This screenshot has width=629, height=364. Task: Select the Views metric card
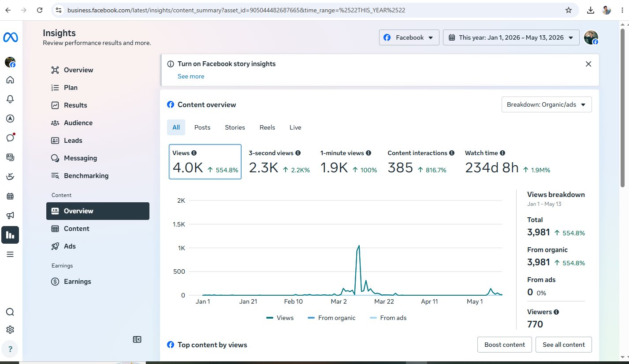point(205,162)
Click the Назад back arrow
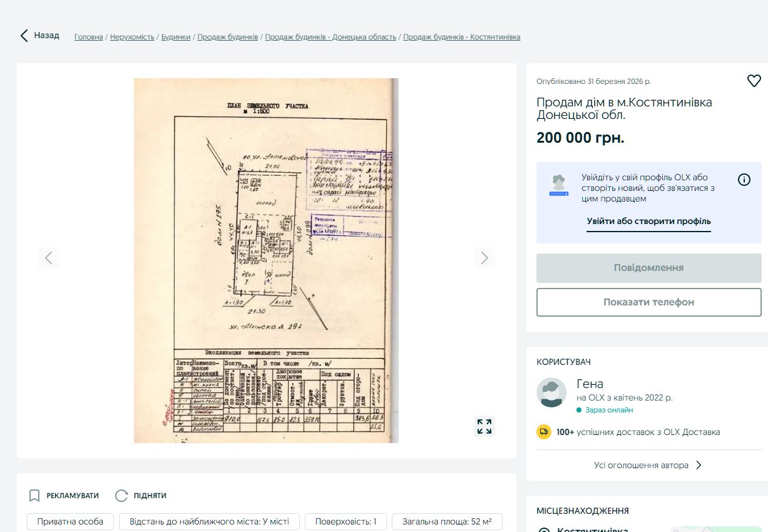Screen dimensions: 768x532 click(24, 36)
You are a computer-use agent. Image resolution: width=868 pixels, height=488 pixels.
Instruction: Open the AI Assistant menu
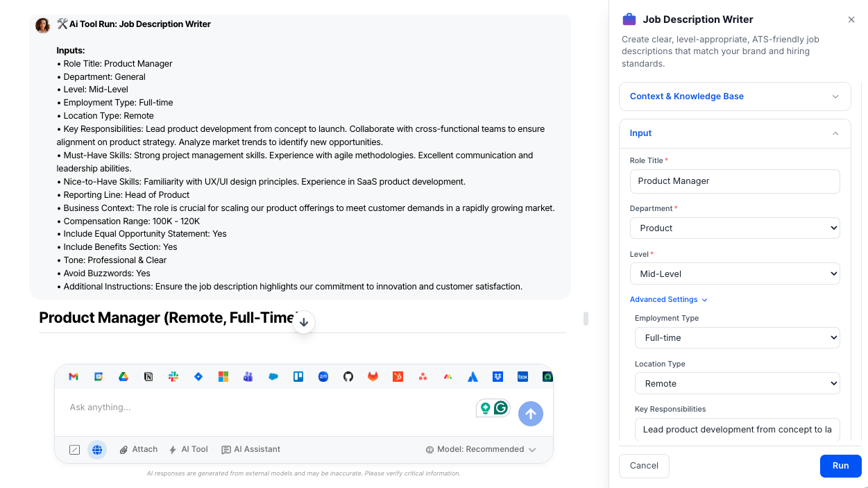pyautogui.click(x=250, y=449)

(TRY IT)
Write out exactly, please, the lines that start at the one containing "Click the Назад back arrow" and run through the final line of the entries, both included, leaving pictures out.

(RESPONSE TO THE EXERCISE)
Click the Назад back arrow
Screen dimensions: 768x532 click(24, 36)
You are a computer-use agent. Image resolution: width=868 pixels, height=488 pixels.
Instruction: Open the AI Assistant menu
pyautogui.click(x=250, y=449)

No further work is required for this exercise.